Last night Mike found me feeding Hans in our front room – somewhat removed from the yelling of small voices and mess of a dinner not yet cleaned up -- and came to sit by me.
“What’s wrong,” he said. “You look sad.”
I began to cry – tears over the overwhelming and constant undoneness of everything -- the lawn full of enormous amounts of weed-filled landscaping needing a serious spring cleaning, windows needing washed, kids needing pushed and instructed in various tasks and chores, cupboards needing cleaned out, laundry needing put away, homework and school assignments needing worked on with Jesse, and a thousand other things that were beyond the already demanding scope of “take care of a newborn, a one year old, a two year old, and . . . six other kids, make dinner, run errands, and keep the house to some level of basic tidiness”.

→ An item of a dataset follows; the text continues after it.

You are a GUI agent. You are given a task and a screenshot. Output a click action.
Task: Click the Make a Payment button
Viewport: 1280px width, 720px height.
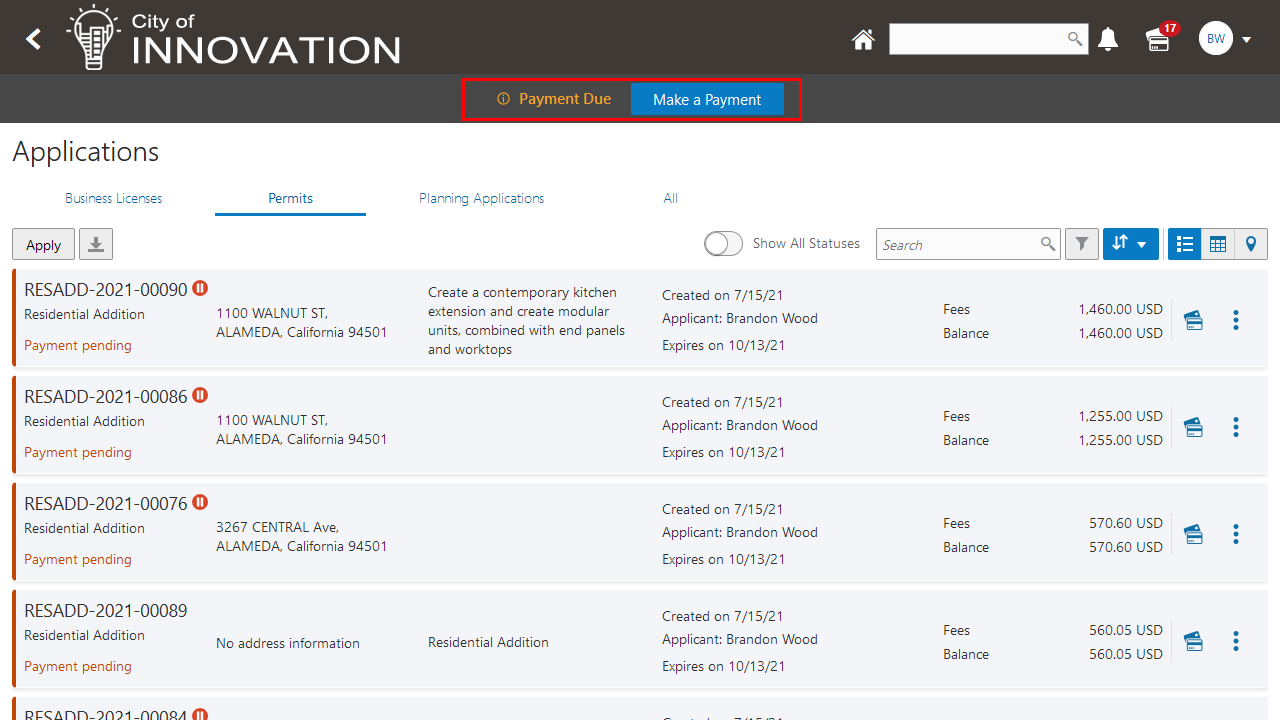point(707,100)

“I don’t know,” I sniffled to Mike. “I mean, I know Heavenly Father doesn’t expect me to somehow magically be able to do everything, but I don’t know how I’m supposed to properly see or feel about all of the constant stuff we can’t accomplish that does need done.” I paused and questioned, “Are there people who just have everything taken care of?”
“Well,” Mike admitted, “probably so.” He mentioned an acquaintance of his. “He’s married and they have no kids. I’m sure he comes home to a clean house every day. And they go out to eat and to a movie. And they work out together.” He paused. I waited for some insight. Some truth about significance and purpose in our path. Then he said with a shrug, “They seem pretty happy.”
And then we both began to laugh. I hugged him. And through my tears, laughed some more. It wasn’t funny. But it was just so . . . unhelpful – this acknowledgement that . . . yes, it could be much easier -- that it felt funny. I think both of us knew there was some bigger meaning, some correct view in all the chaos of our current lives, but finding it felt . . . too tiring just then. And laughing was easier.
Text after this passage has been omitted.